Saturday, April 16, 2016
Ormandy East (DoubleTree by Hilton Philadelphia Center City)
In the public and private health care sectors there has been a cascade of reform initiatives across the industrialized world over the past two decades. Key stakeholders have prioritized the goals of saving money, expanding access and improving quality to differing degrees in different contexts. The frontline providers in health care – including professionals as well as much lower paid workers – have been heavily involved in these changes. This paper analyzes the role of frontline health care workers both acting and reacting in the restructuring of the health care sector. Covering both workers with well-developed professional identities (and associations) and those less often represented by unions, the paper expands Paul Pierson’s argument that “policy creates politics” to show that past welfare state policies have created interest groups of welfare state providers. When organized, these interest groups can both enable and constrain the possibilities for change, both at the point of policy creation and the point of implementation.

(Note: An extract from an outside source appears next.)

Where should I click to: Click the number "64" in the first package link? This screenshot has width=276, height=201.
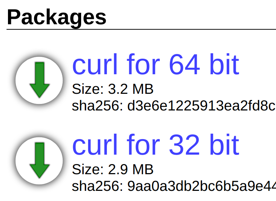[x=184, y=65]
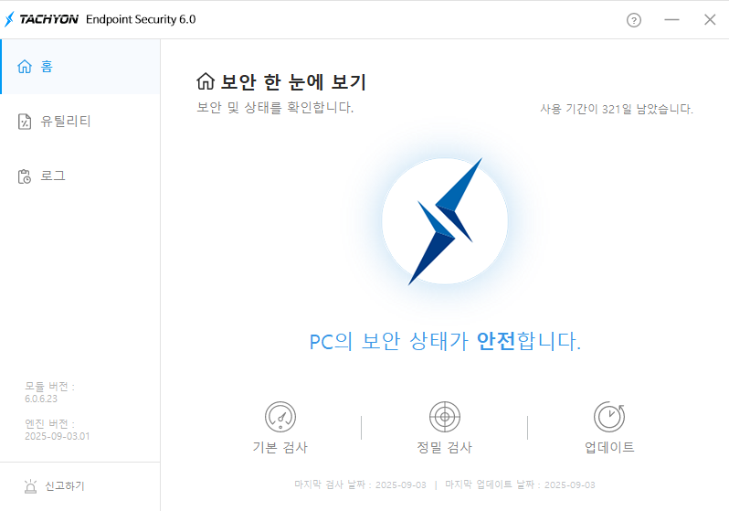Start 정밀 검사 via target icon
The image size is (729, 511).
[x=445, y=417]
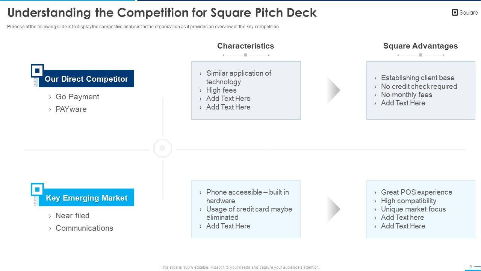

The paper further argues that bottom-up change initiated by front-line workers stands a higher likelihood of success than top-down change promulgated by politicians and bureaucrats, especially when the worker-led change involves broad inter-professional employee engagement, and improves the health care delivery system for both patients and providers. Using cases form the American and British health care systems, the paper shows that frontline workers play a crucial role in determining the outcome of any attempt at reform or restructuring in health care.